◆ **What to do**: Copy the listing below word for word, beginning at the line that contains "The width and height of the screenshot is (800, 475)." and stopping after the line that contains "tap(803, 142)".

···

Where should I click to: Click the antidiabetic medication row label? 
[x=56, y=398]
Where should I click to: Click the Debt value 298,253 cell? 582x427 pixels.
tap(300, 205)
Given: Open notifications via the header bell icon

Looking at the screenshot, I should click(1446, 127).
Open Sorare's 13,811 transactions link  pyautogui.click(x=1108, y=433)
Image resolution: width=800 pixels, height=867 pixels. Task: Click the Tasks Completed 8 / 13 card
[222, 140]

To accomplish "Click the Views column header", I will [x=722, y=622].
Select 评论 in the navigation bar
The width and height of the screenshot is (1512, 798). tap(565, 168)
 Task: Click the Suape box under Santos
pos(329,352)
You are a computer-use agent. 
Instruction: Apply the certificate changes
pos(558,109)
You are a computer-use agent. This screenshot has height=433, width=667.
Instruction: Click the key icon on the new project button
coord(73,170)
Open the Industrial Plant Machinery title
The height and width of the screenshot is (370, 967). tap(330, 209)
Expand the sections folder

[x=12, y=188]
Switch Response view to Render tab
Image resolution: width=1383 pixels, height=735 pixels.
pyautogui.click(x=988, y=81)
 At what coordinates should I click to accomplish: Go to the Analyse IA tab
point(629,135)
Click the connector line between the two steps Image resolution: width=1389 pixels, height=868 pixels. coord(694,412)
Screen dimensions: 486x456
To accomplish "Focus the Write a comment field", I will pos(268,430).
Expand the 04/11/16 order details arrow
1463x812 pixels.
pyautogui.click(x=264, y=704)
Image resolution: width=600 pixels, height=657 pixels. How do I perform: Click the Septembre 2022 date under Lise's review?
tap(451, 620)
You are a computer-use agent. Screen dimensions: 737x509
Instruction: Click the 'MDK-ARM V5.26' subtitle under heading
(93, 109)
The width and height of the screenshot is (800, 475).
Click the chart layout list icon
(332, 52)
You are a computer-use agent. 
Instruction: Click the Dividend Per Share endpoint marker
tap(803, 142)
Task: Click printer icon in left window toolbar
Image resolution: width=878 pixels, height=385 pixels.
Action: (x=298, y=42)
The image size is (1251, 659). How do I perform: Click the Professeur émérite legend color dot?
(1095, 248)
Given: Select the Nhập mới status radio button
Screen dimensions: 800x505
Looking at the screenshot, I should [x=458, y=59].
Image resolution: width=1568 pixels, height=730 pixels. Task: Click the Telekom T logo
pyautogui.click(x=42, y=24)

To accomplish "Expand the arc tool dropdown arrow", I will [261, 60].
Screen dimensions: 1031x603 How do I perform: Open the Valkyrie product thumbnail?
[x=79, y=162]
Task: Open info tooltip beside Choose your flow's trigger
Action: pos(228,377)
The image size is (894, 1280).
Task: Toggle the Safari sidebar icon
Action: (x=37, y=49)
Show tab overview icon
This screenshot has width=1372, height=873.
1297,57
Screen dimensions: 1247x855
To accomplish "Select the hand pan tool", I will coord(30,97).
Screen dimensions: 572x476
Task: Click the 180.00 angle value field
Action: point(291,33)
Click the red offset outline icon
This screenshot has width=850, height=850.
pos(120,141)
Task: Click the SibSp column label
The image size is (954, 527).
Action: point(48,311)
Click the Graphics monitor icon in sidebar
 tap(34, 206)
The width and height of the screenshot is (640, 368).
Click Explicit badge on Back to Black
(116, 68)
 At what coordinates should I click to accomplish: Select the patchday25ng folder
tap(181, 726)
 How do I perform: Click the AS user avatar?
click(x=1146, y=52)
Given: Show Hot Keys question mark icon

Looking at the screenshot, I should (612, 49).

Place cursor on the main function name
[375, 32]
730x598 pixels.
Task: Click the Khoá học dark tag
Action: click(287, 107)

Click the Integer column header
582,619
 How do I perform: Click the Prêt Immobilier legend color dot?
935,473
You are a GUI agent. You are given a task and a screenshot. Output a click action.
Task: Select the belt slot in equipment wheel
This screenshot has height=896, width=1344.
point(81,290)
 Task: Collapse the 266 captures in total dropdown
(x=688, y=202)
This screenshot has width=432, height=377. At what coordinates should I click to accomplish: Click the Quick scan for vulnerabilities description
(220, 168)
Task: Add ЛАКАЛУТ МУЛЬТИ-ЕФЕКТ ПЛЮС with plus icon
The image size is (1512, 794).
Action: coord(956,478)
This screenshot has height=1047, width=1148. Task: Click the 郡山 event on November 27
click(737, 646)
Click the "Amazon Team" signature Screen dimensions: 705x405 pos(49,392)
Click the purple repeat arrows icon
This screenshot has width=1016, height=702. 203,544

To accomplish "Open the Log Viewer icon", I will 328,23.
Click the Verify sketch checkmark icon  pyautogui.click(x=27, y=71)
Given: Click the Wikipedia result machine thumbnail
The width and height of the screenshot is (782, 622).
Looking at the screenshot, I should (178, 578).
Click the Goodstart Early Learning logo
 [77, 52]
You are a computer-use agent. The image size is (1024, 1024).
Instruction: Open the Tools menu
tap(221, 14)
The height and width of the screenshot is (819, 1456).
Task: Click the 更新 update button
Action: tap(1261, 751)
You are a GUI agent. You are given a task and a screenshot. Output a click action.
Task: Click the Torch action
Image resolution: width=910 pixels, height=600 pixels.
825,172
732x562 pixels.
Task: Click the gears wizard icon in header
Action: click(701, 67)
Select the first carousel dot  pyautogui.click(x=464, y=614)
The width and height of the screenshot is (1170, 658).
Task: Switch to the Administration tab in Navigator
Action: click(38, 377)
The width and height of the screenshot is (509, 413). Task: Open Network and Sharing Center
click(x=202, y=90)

···

◆ **Finished task**:
The width and height of the screenshot is (800, 475).
Click the chart layout list icon
(332, 52)
You are a computer-use agent. 
Instruction: Click the Dividend Per Share endpoint marker
tap(803, 142)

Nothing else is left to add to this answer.